## How to complete this task
Wherever the string "Appointment" turns up in the data, copy the whole line.

--- Dataset entries ---

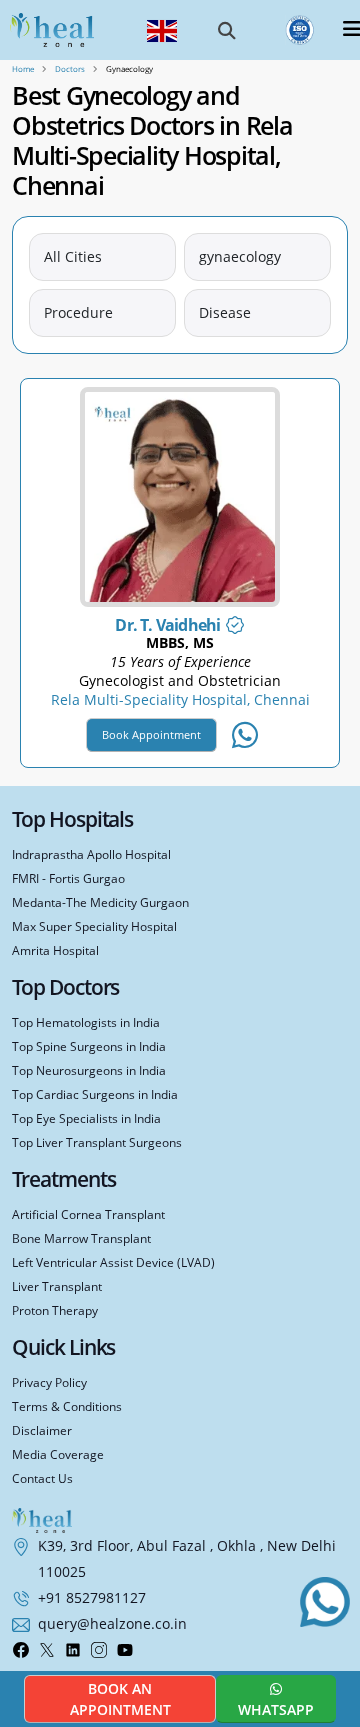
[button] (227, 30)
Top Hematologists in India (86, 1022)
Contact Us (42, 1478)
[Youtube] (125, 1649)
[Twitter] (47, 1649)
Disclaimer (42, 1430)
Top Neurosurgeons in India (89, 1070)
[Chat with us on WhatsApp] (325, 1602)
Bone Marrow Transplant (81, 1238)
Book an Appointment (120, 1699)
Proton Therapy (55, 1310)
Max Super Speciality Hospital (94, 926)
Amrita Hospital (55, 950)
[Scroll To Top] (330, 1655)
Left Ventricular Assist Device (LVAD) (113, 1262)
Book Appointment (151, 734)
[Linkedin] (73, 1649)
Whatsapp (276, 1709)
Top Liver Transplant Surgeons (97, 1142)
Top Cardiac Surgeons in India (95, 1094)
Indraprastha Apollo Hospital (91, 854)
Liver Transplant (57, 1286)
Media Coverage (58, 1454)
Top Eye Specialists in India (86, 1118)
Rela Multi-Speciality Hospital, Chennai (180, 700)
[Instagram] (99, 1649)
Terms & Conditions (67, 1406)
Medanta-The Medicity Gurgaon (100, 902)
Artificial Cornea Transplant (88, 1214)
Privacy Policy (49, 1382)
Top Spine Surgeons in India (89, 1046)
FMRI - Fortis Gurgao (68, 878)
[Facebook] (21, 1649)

---

## Answer box
Book an Appointment (120, 1699)
Book Appointment (151, 734)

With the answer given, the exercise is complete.